■ **Exercise data**
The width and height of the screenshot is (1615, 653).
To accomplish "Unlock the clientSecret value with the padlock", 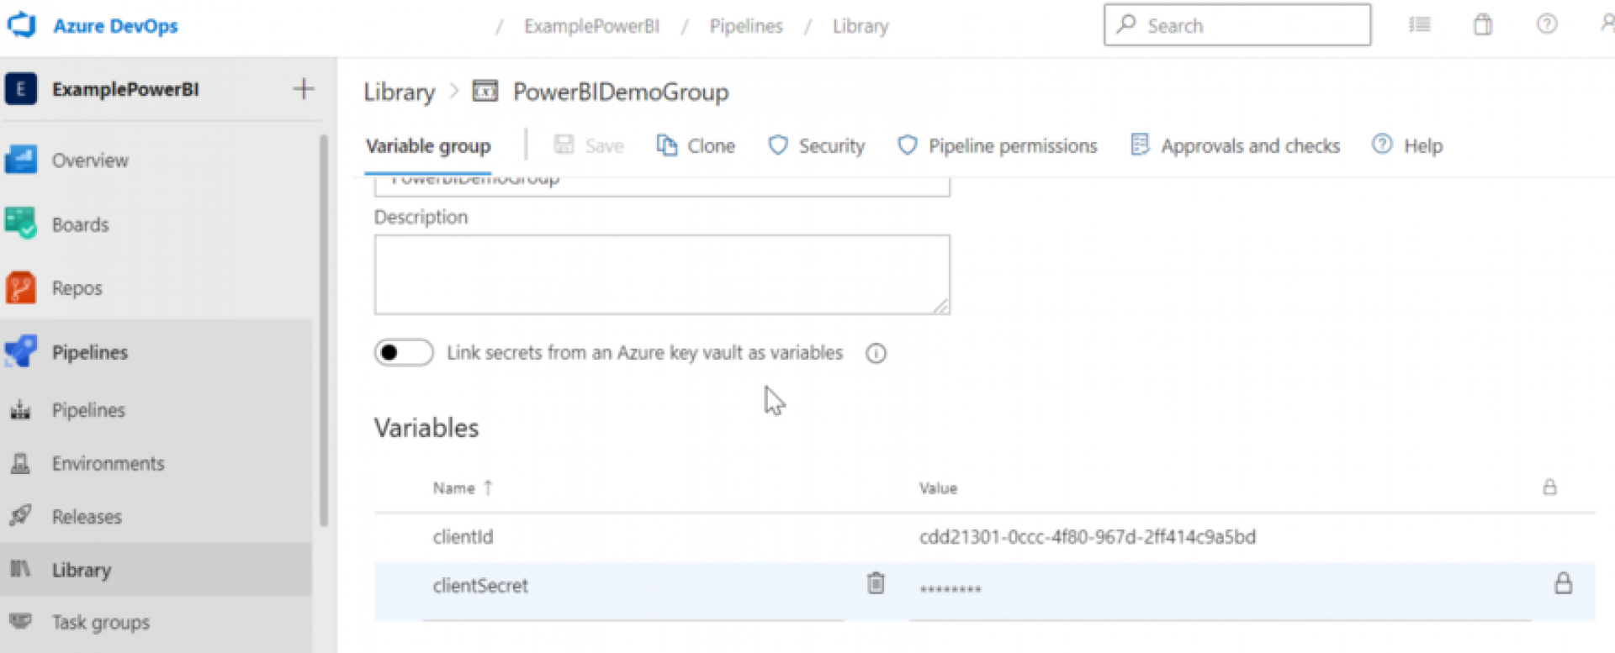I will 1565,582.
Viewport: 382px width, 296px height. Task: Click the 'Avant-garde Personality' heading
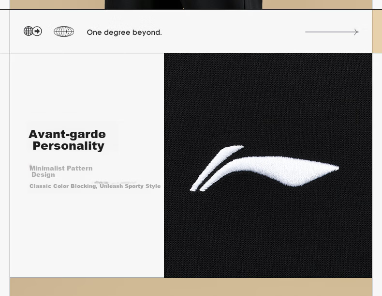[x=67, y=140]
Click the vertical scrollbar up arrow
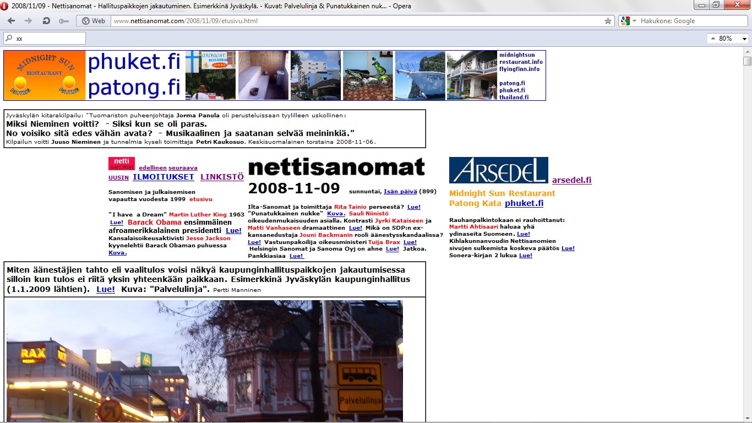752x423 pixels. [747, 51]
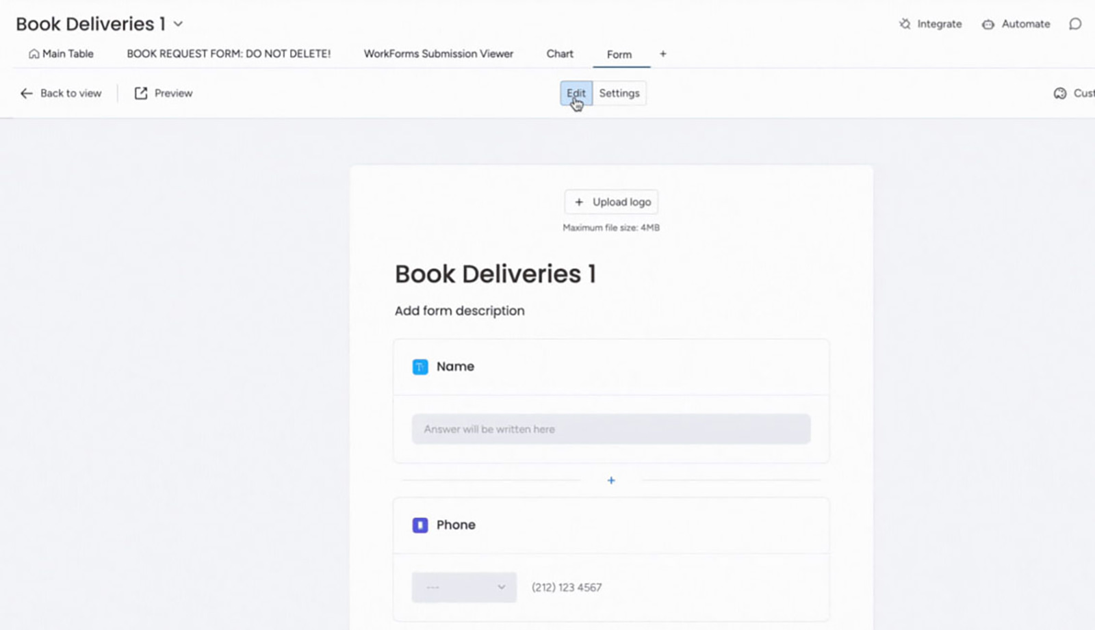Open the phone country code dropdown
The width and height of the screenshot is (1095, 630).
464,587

* * *

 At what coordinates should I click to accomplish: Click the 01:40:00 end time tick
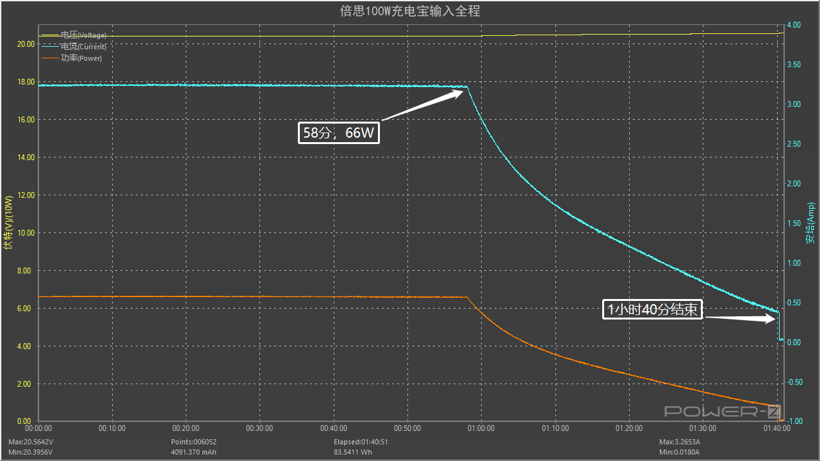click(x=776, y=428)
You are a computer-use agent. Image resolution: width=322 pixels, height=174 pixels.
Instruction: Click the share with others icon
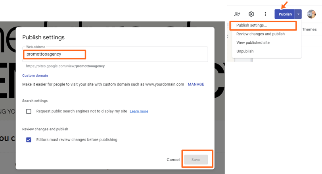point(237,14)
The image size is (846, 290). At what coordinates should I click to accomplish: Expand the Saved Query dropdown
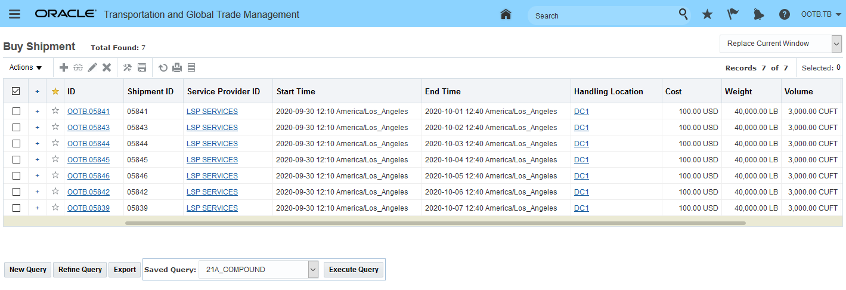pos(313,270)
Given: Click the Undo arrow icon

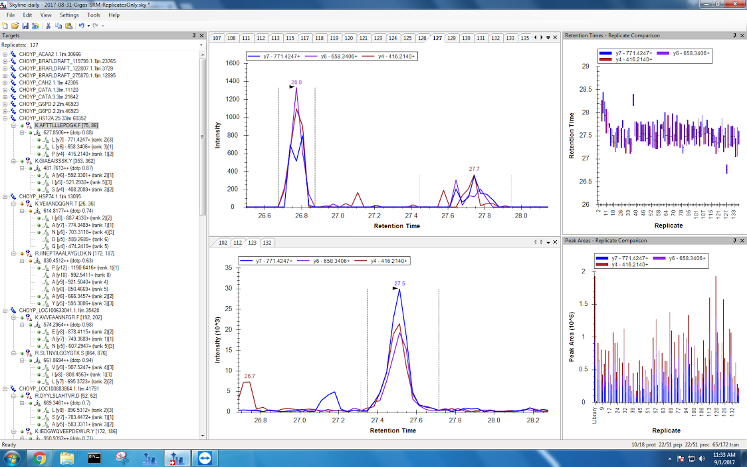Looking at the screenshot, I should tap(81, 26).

...

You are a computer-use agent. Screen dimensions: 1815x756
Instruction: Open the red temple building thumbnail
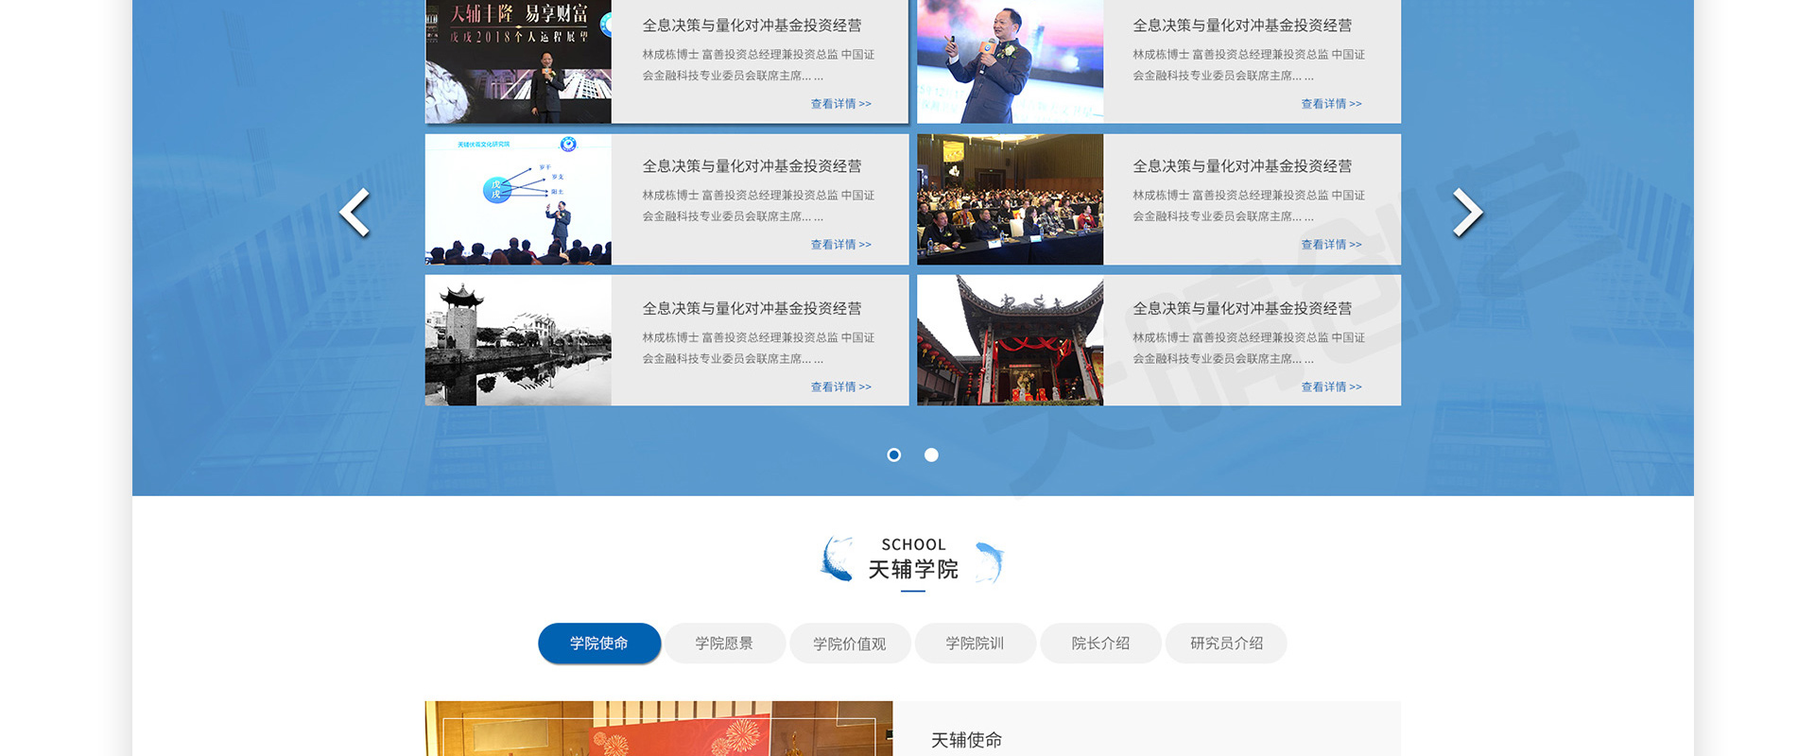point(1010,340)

■ **Requirement**
Check each line of the listing above, and copy it if it contains the word "computer".

■ **Result**
You are a computer-use agent. Image resolution: width=322 pixels, height=174 pixels.
You are a computer-use agent. Screen dimensions: 1815x756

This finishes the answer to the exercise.